Schmerzmittel, Antibiotika, Blutdrucksenker oder Psychopharmaka: Rückstände von Medikamenten gelangen meist über das häusliche Abwasser in die Umwelt. Das ISOE versucht nun Wissenslücken zu schließen und auf Umweltrisiken aufmerksam zu machen.

von | 04.11.20

Viele Fragen rund um das Thema Entsorgung von Medikamenten sind in medizinisch-pharmazeutischen Kreisen häufig ungeklärt. Das versucht das ISOE nun zu ändern.

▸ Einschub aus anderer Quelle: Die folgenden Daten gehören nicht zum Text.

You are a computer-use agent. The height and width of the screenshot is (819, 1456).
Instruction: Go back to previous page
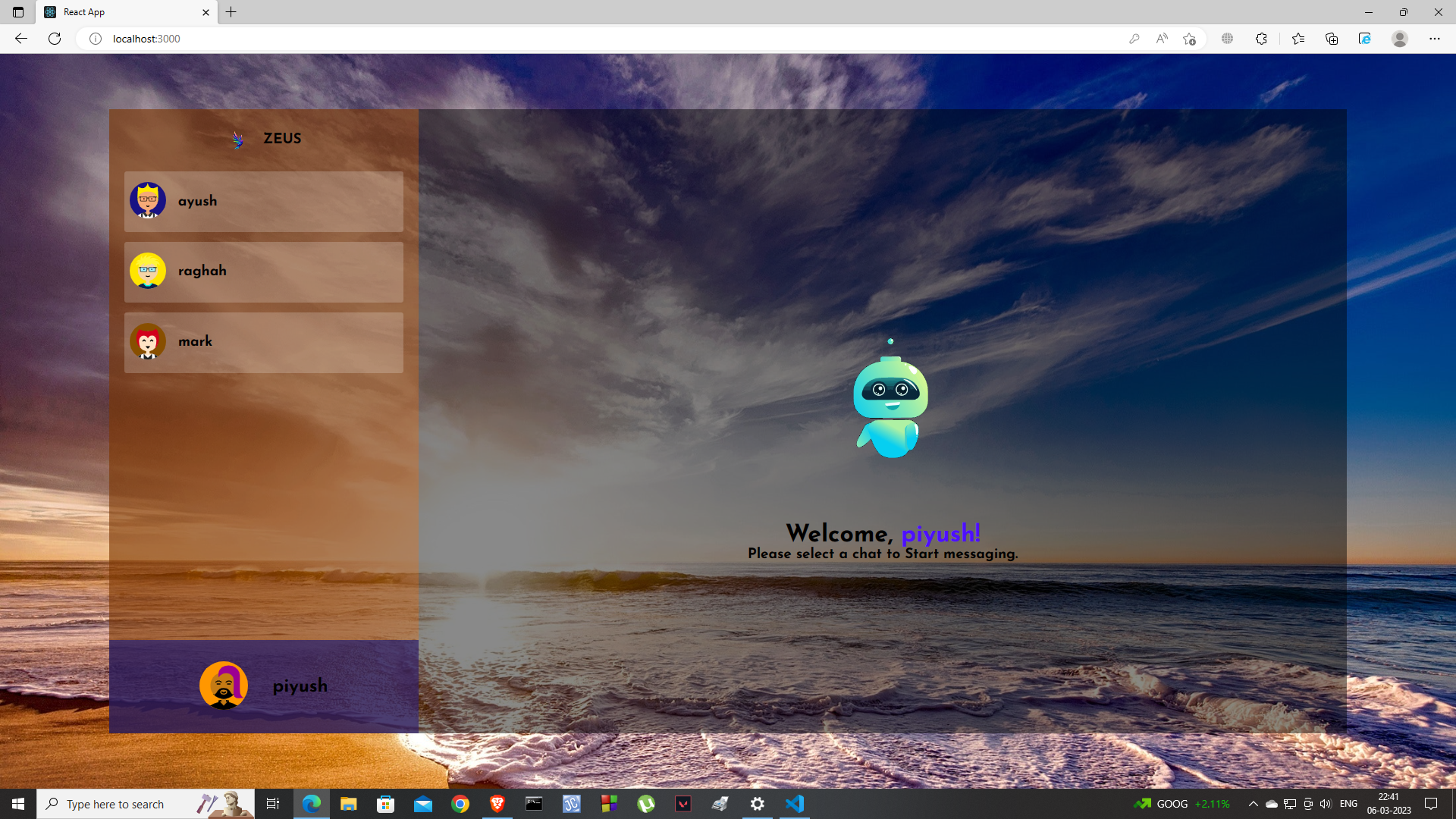(21, 39)
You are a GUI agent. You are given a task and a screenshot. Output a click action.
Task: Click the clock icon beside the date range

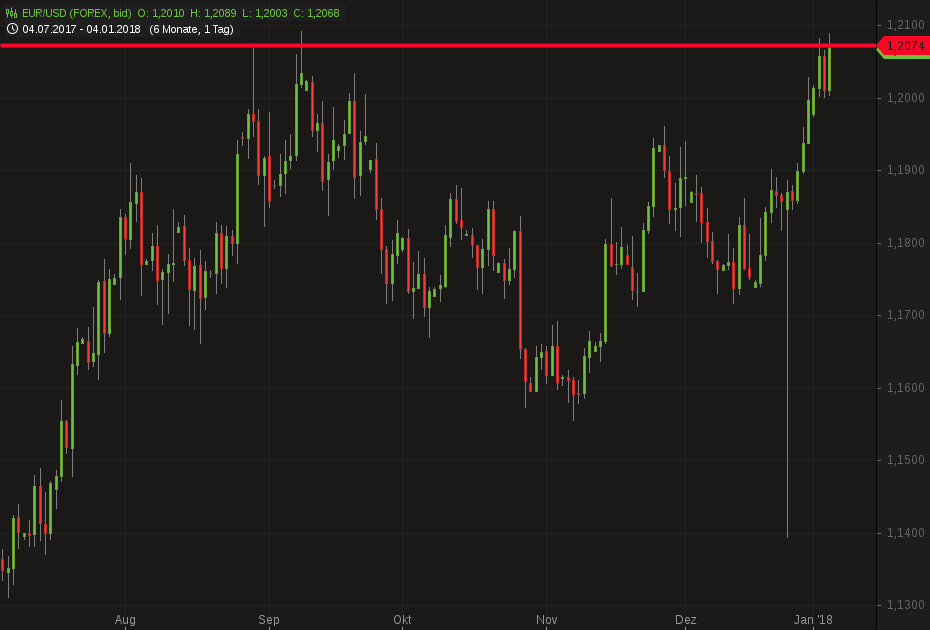point(12,29)
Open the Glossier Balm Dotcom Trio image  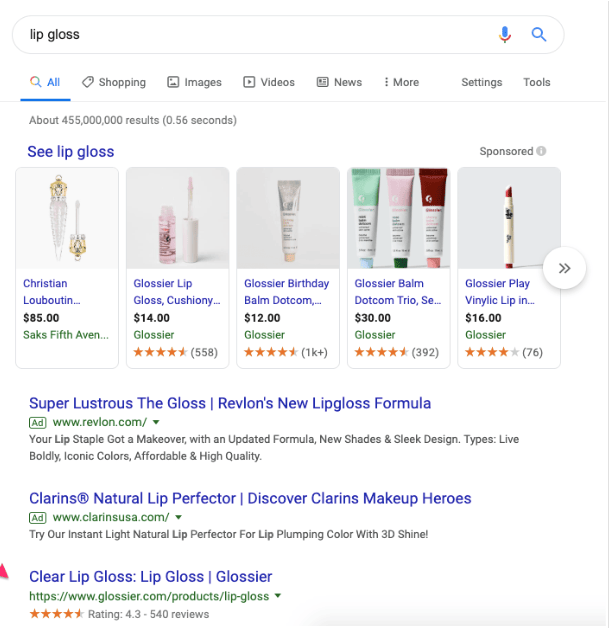coord(399,218)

Doch viele Verbraucher wissen gar nicht, dass sie durch die Einnahme und falsche Entsorgung von Medikamenten zu diesem Umweltproblem beitragen. Um die Wissenslücken zu schließen, sind Ärztinnen und Apotheker gefragt, denn ihnen kommt eine Schlüsselrolle in der Kommunikation von Umweltrisiken und Arzneimitteln zu.

Über Urin ins Abwasser

Das ISOE – Institut für sozial-ökologische Forschung hat untersucht, wie die beiden Berufsgruppen für das wichtige Umwelt- und Verbraucherthema sensibilisiert und geschult werden können. Vielen Verbrauchern ist dieser Nebeneffekt beim Gebrauch von Medikamenten nicht bewusst: Der Wirkstoff wird nicht vollständig vom Körper abgebaut und über den Urin und den Stuhl wieder ausgeschieden. So gelangen über das Abwasser große Mengen an Arzneimittelwirkstoffen in die Kläranlagen.

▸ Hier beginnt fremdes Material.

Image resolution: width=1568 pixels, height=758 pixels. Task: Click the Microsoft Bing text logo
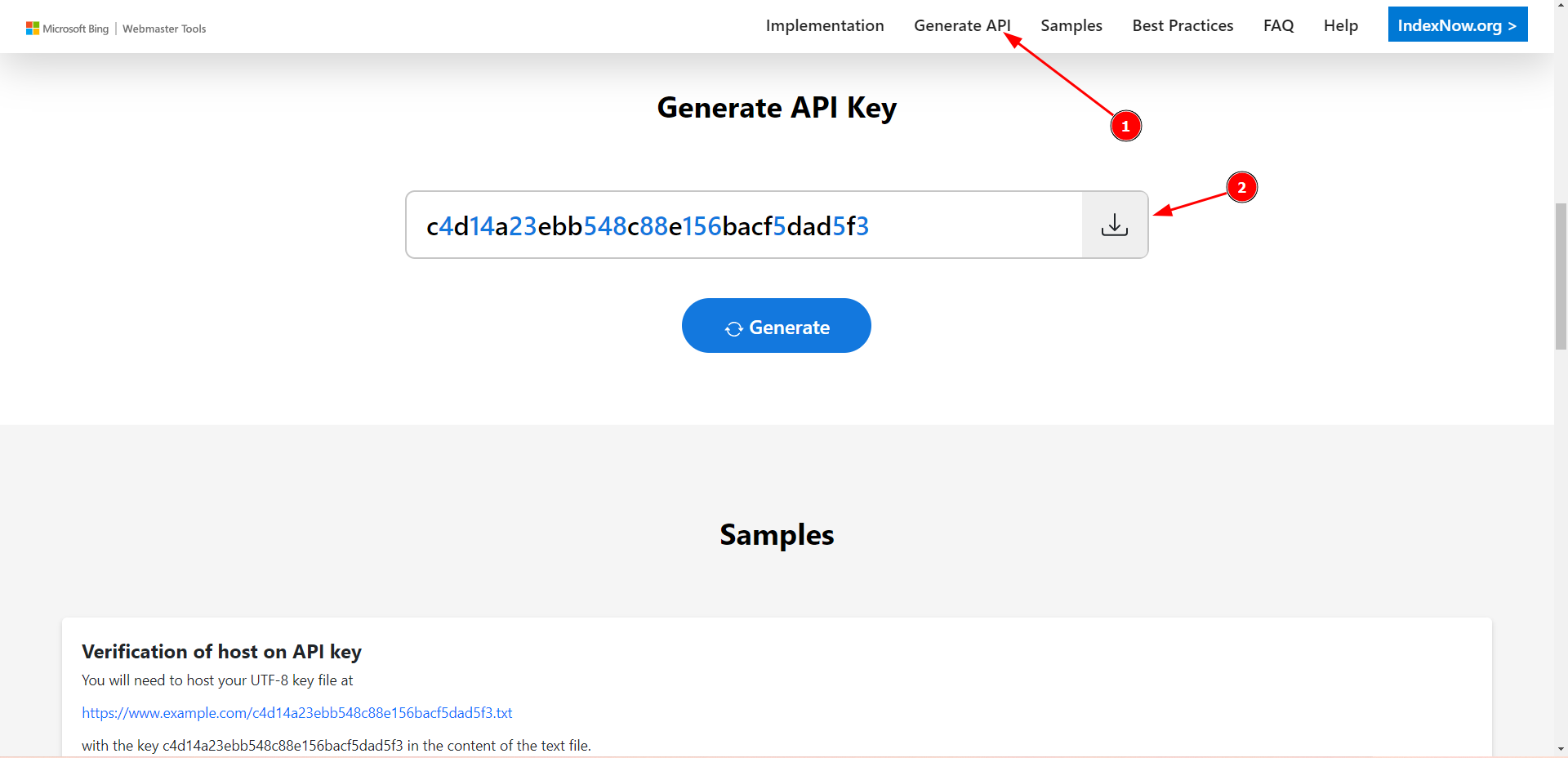coord(75,29)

Kläranlagen können Stoffe nicht abbauen

Trotz hohem technischen Aufwand können die Anlagen die Vielzahl an chemischen Verbindungen nicht vollständig abbauen. Über den Ablauf der Kläranlagen in die Flüsse und Seen finden die Medikamentenrückstände ihren Weg dann in die Umwelt, in die Gewässer und ins Grundwasser. Derselbe Effekt entsteht bei falscher Entsorgung von Medikamenten über die Toilette. Wie groß die Wissenslücken gerade bei der sachgemäßen Entsorgung sind, zeigte eine Befragung des ISOE aus dem Jahr 2014. „Damals gaben 47 Prozent der Befragten an, flüssige Medikamentenreste mitunter über die Spüle oder die Toilette, also falsch zu entsorgen“, berichtet die ISOE-Forscherin Martina Winker. „Es war offensichtlich, dass Verbraucher besser über die Einnahme und richtige Entsorgung informiert werden müssen, um mögliche Umweltrisiken zu vermeiden,“ so Winker. „Die Frage war: von wem?“

Im Medizin- und Pharmaziestudium verankern

In den Fortbildungsveranstaltungen, die das ISOE gemeinsam mit der Landesärztekammer und der Landesapothekenkammer Baden-Württemberg angeboten hat, hatten sich auch bei diesen für den Umgang mit Medikamenten zentralen Berufsgruppen Informationsdefizite gezeigt. „Nicht allen Medizinerinnen und Medizinern war zum Beispiel klar, dass die Entsorgung von Arzneimittelresten über den Restmüll erfolgen muss“, berichtet Winker. „Zudem fanden wir es bemerkenswert, dass das Thema Arzneimittelrückstände in der Umwelt trotz seiner Bedeutung auch im Medizin- und Pharmaziestudium nicht verankert ist. Hier ist noch viel Spielraum, um Wissenslücken zu schließen.“

Handbuch zur Wissensvermittlung

Helfen kann dabei ein Handbuch, das unter Federführung der ISOE-Forscherin im Auftrag des Umweltbundesamtes gerade erschienen ist. Es gibt Empfehlungen für Multiplikatoren wie Bundes- und Landesapothekerkammern, Stiftungen, Akademien, Hochschulen und Universitäten und zeigt, wie didaktische Konzepte für Aus- und Fortbildungsveranstaltungen in der Pharmazie konkret aussehen können. Auch zu Lehrformaten, die sich gezielt an Medizinerinnen und Mediziner wenden, damit diese ihre Patienten sachgemäß über den umweltbewussten Umgang mit Medikamenten informieren können, liegen Konzepte, Formate und Publikationen vor.